Murali Pillai
4 min readMar 1, 2024

On 29 February 2024, I delivered a speech as part of the Ministry of Law’s Committee of Supply Debate. In my speech, I focussed on (1) How to keep up with the stiff competition so as to retain Singapore’s legal hub status; (2) How to better enhance access to justice for lay people; and (3) Areas for law reform.

My speech is set out below.


Mr Chairman, I beg to move “That the total sum to be allocated for Head R of the Estimates be reduced by $100.
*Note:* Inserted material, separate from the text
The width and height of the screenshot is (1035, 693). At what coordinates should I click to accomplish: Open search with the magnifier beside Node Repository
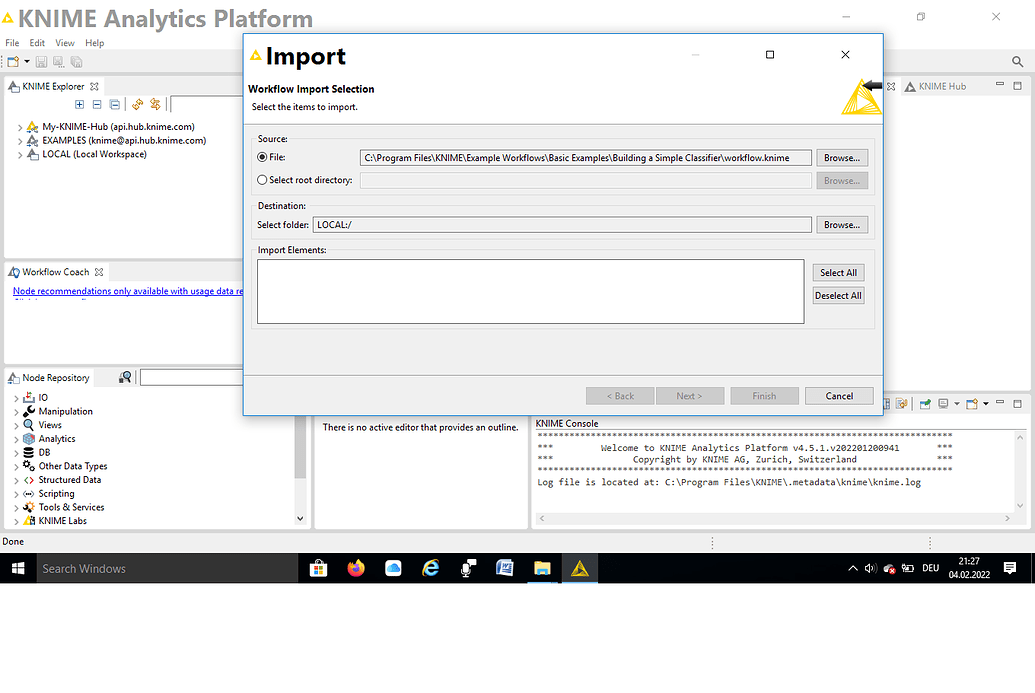pos(125,377)
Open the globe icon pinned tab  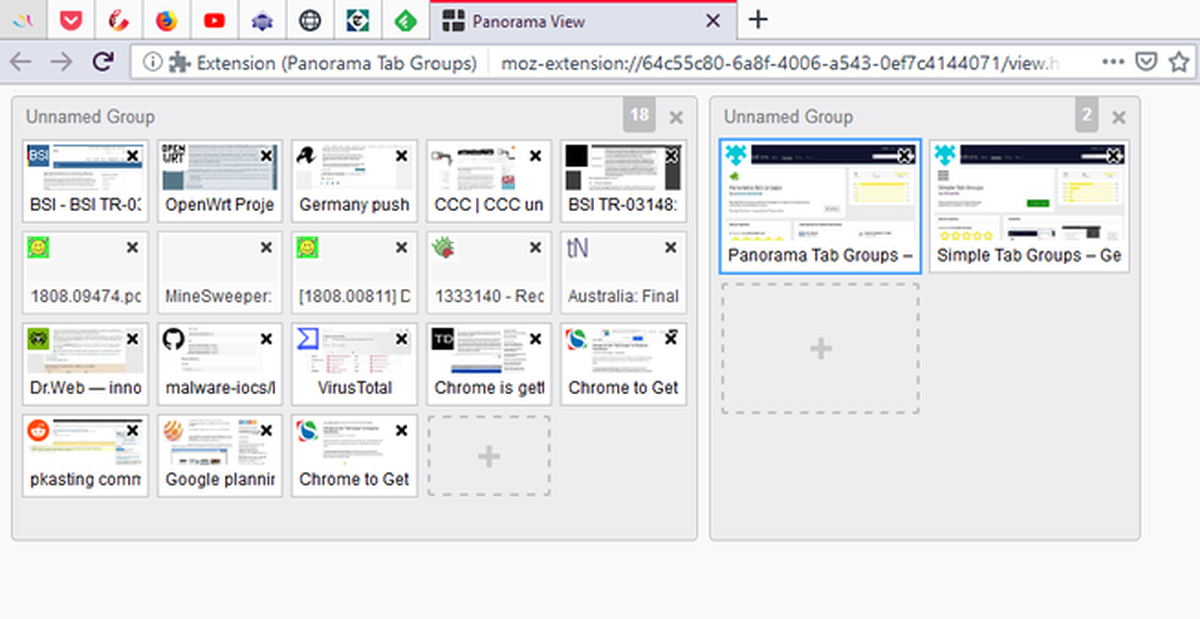(x=310, y=20)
Last year, for the 15th consecutive year, the Economist Intelligence Unit (“EIU”) ranked Singapore as the world’s leading business environment citing our technological readiness, infrastructure, connectivity and regulatory environment as reasons.

Our strong legal system and our deep commitment to the rule of law are key contributors to our country’s business friendly environment and have made us a leading international legal services hub. MinLaw continues to be heavily involved in building up our capacity to be a global hub for intellectual property activities. Singapore’s legal industry continues to attract top notch talent.

These are good signs. It is, however, getting more and more difficult to maintain our position. Over the years, competition has become stiffer. Several jurisdictions are investing significant resources to develop their own capabilities to be business friendly and to attract legal work.

What are MinLaw’s plans to ensure that we keep up with the competition?

One area I am particularly interested is how we can deepen the bench strength of Singaporean and Singapore-based arbitrators so that they more regularly feature in high value arbitrations conducted by institutions such as ICSID and ICC in addition to SIAC.

We can also be more tightly woven into the global legal system. For example, I recommend that Singapore consider the merits of acceding to the 2019 Hague Judgments Convention. This will strengthen the ability of Singapore judgments to be recognised and enforced in the European Union.

One other suggestion I have is to consider reforms to allow for execution of electronic deeds. Deeds are the lifeblood of so many commercial transactions. Many security documents such as charges are executed as deeds. In countries with financial centres such as UK, formalities such as the need to execute in wet ink have been done away with. It is not yet the case in Singapore.

This does not appear to square with Singapore’s position as a leading business and financial hub. I would respectfully suggest the time has come to remove indentures from the exclusion list of documents that are not subject to the Electronic Transactions Act 2010 sooner rather than later.

Singapore needs to secure its position in the global legal fraternity. At the same time, it needs to ensure that laws serve to secure justice for everyone in our community.

MinLaw has made great strides over the years to improve access to justice, particularly for the vulnerable. The set up of the Public Defender’s Officer in 2022 was an epochal moment. There has been excellent utilisation of technology to offer laypeople with easier and cost-effective means to get advice on standard cases, commence action in tribunals and so on.

I am particularly pleased with the launch of the Probate eService last year which will enable self-represented persons to apply for probate; something that I have been pushing for several years now. The process now is simpler, faster and much cheaper. I commend the team responsible for the successful launch of this e-service.

I wonder whether there are plans to scale up the eService offerings in the near future. Currently, the eService applies to probate matters involving sole executors. May I please ask whether there are plans to extend the service to matters involving multiple executors? We also need to look at providing similar services to intestacy matters.

One other connected point, having regard to the fact that Singaporeans have become increasingly affluent over the years and may hold property in other jurisdictions, is the viability of Singapore acceding to the 1961 Wills Convention, which has 42 contracting parties at this point time, including China. This convention assists testators to dispose of inheritance within a single will, even if the property in question may be situated in different countries.

Finally, Sir, I seek an update from the hon Minister on matters that have been identified for law reform; in particular with reference to the Debtors ’Act, Limitation Act (and the Inheritance (Family Provisions) Act.

I raise this not to trivialise the amount of work that has to be put into the review of these matters. I am also aware of the heavy legislative agenda of MinLaw. It is just that the cases that have been made for law reform in these areas are based, amongst others, possible unfairness that will fall on individuals should the current status quo persists.

Mr Chairman, I beg to move.



Murali Pillai

Member of Parliament, Bukit Batok SMC, Advisor to Bukit Batok SMC GROs.